Problem statement -
Having located the line with "You are a computer-use", print it and each remaining line exactly, stopping at the end of the material and omitting pictures.

Data -
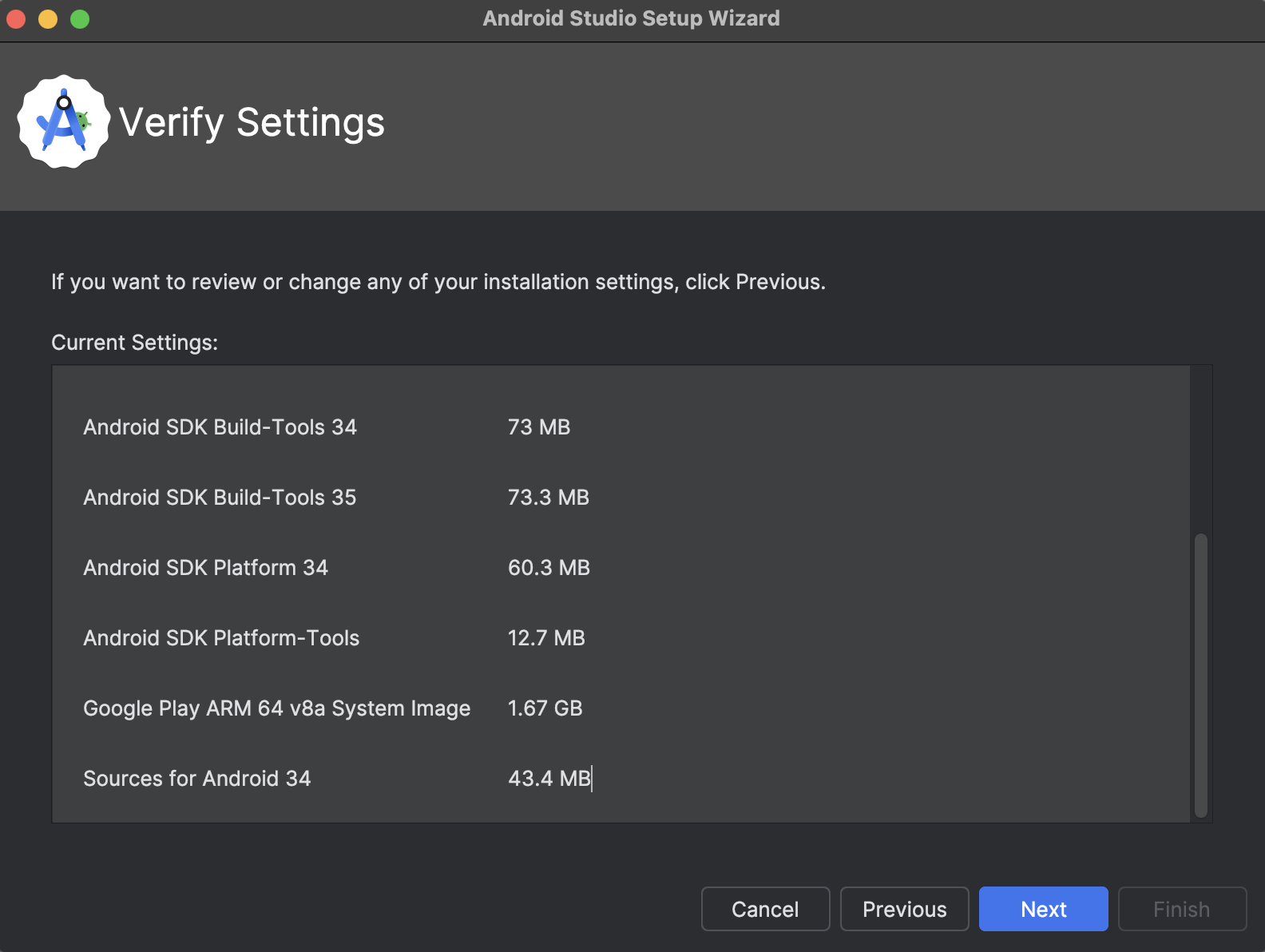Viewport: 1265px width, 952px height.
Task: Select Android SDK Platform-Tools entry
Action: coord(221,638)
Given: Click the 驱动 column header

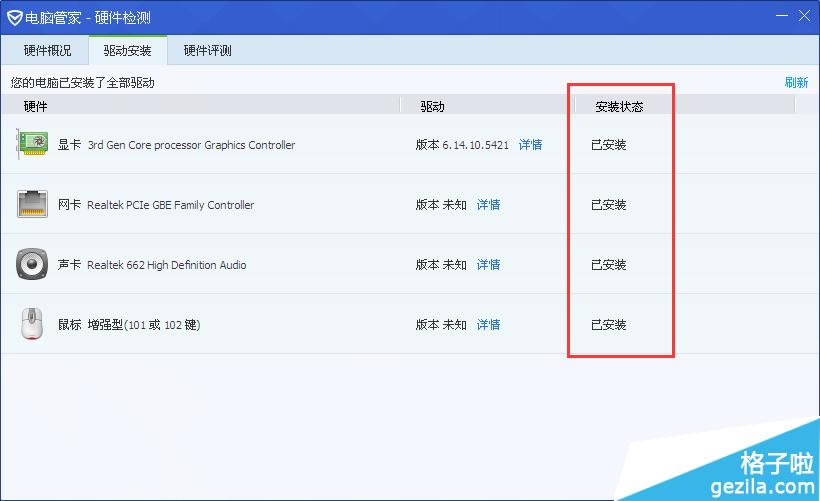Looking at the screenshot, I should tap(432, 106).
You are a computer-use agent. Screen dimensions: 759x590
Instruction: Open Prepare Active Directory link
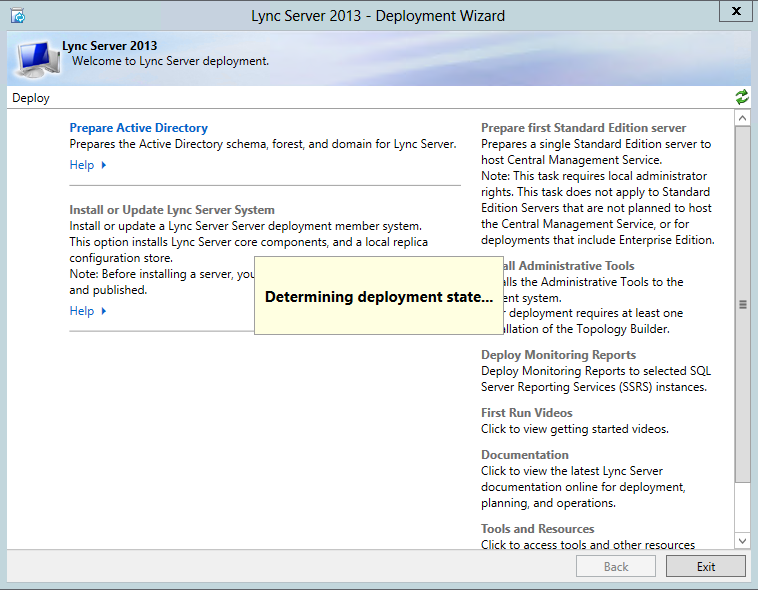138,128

Result of this exercise -
You are a computer-use agent. Screen dimensions: 759x590
Instruction: Open Prepare Active Directory link
138,128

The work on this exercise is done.